======== PASSAGE PRÉSENTÉ

Le contrat contenait en outre la clause suivante (art. 6.2) intitulée
"Indemnités":
"Le Collaborateur se verra attribuer une indemnité en cas de licenciement pour
toute cause excepté en cas de faute grave. Cette indemnité pourra être
équivalente à 24 mois de salaire et sera calculée au prorata temporis pour la
période de travail allant du 1er octobre 2009 au 30 septembre 2011. Cette
indemnité est un forfait incluant toutes les cotisations sociales ainsi que les
droits sociaux relatifs aux vacances. A titre d'exemple, si la Société décide
de mettre fin au contrat de travail du collaborateur en période non travaillée
restante, c'est-à-dire, la période allant du 1er juin 2010 au 30 septembre 2011
et calculée comme suit (sic):

Salaire annuel brut
Fr. 140'000,-- sur 13 mois

Période maximale indemnisée
1er octobre 2009 au 30 septembre 2011

Période travaillée
1er octobre 2009 au 31 mai 2011 [recte: 2010]

Période réelle à indemniser
1er juin 2010 au 30 septembre 2011

Montant de l'indemnisation
Fr. 161'538,46 (Fr. 10'769,23 x 15 [sic] mois)

Le montant de l'indemnité et la rémunération au titre du préavis ne sont pas
cumulables.

================
======== ENREGISTREMENTS

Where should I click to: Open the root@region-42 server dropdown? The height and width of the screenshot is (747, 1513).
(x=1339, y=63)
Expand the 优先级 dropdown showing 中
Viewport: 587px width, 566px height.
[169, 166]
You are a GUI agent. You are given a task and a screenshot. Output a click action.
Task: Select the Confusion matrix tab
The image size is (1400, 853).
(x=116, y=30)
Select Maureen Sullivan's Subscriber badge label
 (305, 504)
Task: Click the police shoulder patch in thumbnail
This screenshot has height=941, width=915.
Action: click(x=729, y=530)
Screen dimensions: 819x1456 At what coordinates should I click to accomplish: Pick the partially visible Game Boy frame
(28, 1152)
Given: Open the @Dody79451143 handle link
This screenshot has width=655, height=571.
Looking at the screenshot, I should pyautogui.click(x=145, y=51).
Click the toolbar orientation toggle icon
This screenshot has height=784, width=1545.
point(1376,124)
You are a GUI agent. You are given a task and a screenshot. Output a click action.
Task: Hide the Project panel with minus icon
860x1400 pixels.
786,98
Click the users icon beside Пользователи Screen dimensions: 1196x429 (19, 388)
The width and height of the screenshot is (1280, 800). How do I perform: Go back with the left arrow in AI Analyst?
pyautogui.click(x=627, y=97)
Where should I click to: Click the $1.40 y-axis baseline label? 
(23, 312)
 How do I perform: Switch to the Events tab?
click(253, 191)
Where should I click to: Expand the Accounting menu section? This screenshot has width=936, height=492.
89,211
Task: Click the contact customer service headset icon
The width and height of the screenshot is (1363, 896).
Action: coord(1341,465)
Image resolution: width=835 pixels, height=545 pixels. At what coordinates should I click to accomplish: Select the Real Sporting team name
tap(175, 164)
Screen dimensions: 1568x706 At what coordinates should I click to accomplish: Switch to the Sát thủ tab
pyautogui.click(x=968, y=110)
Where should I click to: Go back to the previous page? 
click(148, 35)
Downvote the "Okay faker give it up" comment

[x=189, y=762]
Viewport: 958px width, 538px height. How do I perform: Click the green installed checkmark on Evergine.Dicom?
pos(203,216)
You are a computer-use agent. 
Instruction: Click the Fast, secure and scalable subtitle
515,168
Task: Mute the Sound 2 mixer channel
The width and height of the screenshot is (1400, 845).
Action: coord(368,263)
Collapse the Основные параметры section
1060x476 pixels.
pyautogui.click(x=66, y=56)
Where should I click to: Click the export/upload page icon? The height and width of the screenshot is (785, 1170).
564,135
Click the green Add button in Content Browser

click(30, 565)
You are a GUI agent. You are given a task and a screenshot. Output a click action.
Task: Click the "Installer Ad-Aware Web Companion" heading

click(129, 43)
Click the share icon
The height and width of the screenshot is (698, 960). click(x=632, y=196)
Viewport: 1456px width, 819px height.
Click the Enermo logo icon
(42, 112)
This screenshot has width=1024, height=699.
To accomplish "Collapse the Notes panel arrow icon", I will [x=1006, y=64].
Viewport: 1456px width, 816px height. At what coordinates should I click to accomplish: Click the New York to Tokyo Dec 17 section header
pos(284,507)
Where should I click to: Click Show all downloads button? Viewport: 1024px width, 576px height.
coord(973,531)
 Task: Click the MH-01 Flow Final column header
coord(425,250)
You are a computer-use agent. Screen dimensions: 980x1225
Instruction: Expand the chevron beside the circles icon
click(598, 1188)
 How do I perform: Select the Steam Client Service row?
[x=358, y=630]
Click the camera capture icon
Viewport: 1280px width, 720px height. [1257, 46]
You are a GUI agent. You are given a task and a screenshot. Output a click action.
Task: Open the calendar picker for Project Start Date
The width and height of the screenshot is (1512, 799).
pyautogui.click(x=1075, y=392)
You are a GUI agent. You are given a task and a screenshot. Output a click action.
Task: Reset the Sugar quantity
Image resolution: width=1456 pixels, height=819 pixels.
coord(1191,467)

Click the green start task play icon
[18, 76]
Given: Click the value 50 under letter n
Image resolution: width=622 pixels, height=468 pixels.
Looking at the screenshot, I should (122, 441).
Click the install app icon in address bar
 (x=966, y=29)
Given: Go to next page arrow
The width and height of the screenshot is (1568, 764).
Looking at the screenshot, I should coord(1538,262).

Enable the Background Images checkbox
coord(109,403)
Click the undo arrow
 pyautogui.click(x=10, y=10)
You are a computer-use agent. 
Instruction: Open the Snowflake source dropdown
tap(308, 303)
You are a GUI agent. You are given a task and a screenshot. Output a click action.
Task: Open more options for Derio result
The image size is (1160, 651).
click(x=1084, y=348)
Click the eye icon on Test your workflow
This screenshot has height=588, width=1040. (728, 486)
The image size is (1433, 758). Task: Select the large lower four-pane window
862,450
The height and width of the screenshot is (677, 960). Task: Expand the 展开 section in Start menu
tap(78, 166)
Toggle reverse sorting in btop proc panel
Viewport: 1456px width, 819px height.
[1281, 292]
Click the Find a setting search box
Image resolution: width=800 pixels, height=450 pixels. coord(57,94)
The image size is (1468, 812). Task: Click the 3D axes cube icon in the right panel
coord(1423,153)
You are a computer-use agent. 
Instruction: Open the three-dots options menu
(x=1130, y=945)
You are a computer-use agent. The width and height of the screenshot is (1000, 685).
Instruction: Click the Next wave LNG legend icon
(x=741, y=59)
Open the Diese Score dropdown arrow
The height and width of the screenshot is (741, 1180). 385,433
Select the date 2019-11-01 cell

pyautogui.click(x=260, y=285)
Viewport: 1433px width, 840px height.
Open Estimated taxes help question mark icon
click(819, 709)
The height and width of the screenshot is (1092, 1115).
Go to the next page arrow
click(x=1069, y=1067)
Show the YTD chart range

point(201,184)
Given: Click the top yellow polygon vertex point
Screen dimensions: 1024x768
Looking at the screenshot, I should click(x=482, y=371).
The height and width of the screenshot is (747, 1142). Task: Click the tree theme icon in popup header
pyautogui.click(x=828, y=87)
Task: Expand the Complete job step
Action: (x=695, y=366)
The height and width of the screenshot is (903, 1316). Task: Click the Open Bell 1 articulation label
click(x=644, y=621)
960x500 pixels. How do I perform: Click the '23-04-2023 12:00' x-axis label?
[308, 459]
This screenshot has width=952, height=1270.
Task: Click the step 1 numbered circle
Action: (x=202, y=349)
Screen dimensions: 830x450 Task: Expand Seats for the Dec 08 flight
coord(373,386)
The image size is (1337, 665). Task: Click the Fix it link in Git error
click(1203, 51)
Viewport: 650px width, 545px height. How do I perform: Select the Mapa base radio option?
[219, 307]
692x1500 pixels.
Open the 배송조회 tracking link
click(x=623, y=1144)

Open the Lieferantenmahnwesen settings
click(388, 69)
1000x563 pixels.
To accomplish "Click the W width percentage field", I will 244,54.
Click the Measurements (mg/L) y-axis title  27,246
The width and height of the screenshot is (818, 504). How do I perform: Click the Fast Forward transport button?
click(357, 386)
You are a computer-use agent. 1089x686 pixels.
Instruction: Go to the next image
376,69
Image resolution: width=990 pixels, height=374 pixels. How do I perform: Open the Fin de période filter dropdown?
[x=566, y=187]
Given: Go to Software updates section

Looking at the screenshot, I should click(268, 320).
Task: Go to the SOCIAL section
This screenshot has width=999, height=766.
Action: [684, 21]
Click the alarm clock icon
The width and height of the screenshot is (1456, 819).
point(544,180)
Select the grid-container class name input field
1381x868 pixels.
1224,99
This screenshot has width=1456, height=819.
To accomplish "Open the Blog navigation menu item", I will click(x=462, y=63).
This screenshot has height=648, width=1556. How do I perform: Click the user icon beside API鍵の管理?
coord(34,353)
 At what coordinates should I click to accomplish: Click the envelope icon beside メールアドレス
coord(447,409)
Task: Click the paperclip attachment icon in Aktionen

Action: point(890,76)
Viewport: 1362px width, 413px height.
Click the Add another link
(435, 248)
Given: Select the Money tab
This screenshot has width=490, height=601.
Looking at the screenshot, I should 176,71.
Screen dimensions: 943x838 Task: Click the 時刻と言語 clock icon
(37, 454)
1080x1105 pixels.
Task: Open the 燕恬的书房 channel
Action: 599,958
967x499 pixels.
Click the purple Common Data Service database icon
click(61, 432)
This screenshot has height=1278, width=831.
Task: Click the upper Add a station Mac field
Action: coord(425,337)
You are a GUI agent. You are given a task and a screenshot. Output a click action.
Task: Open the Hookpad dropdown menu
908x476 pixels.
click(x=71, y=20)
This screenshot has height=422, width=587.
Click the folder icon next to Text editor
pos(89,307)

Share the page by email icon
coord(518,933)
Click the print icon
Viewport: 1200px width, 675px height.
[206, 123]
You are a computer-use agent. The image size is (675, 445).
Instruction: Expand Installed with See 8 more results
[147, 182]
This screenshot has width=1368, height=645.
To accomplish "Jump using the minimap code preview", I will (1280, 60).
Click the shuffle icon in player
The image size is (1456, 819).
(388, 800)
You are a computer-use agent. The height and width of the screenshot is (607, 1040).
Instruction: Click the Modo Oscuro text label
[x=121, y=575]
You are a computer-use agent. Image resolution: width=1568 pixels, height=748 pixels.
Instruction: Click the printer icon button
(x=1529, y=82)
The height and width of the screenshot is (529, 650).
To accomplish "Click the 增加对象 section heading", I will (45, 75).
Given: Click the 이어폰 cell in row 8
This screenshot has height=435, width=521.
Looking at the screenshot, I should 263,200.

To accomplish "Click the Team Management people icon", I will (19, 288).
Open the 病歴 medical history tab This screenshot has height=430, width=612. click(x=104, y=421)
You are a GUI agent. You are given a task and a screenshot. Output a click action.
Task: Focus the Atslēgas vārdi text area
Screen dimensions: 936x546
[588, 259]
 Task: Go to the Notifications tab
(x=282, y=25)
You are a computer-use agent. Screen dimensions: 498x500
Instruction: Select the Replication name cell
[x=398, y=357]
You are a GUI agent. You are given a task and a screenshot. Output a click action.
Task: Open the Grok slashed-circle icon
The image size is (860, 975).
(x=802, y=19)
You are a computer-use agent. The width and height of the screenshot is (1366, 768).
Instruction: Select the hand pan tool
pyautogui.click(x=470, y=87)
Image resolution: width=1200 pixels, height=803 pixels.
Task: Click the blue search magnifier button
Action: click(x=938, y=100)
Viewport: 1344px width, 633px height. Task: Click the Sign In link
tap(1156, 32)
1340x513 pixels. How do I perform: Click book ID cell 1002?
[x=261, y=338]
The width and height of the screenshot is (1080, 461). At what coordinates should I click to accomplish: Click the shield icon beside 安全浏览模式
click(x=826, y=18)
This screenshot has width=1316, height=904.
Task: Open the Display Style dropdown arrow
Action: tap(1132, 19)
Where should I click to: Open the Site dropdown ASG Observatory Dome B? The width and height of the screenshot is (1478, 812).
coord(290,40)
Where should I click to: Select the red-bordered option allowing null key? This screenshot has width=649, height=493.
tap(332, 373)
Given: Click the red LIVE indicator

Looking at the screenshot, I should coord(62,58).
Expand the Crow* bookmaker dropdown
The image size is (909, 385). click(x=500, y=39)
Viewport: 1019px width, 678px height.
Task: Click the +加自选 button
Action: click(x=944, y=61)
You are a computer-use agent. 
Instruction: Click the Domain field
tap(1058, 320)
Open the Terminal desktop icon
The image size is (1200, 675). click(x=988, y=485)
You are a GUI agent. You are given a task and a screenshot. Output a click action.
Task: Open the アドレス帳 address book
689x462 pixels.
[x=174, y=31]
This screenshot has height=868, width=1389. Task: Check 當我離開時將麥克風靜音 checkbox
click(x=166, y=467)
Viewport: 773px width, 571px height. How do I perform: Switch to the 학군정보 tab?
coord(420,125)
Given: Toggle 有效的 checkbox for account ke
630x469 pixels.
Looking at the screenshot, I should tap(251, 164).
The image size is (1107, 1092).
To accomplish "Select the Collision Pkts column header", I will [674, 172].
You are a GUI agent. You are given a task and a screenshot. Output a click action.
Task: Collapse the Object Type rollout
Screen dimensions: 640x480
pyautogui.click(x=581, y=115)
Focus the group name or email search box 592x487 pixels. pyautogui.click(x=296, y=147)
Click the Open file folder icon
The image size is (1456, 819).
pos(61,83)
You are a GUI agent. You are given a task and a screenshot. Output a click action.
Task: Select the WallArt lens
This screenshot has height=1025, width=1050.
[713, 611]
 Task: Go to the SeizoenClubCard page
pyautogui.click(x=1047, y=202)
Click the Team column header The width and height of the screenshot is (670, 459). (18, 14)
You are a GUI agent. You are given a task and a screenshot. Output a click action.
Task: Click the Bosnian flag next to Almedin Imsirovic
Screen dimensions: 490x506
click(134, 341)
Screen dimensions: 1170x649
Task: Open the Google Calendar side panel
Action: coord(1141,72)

================

**EXERCICES:**
(a) D'après le passage présenté, pourquoi les cotisations sociales et les droits sociaux relatifs aux vacances sont-ils déjà couverts par l'indemnité ? Répondez en une à trois phrases.
(b) Recopiez un extrait du passage présenté. Commencez aux mots « Période maximale indemnisée » et arrêtez-vous après « 15 [sic] mois) ».

**RÉPONSES PAR EXERCICE:**
(a) Ils sont déjà couverts parce que l'indemnité prévue à l'article 6.2 est un forfait. Ce forfait inclut toutes les cotisations sociales ainsi que les droits sociaux relatifs aux vacances.

(b)
Période maximale indemnisée
1er octobre 2009 au 30 septembre 2011

Période travaillée
1er octobre 2009 au 31 mai 2011 [recte: 2010]

Période réelle à indemniser
1er juin 2010 au 30 septembre 2011

Montant de l'indemnisation
Fr. 161'538,46 (Fr. 10'769,23 x 15 [sic] mois)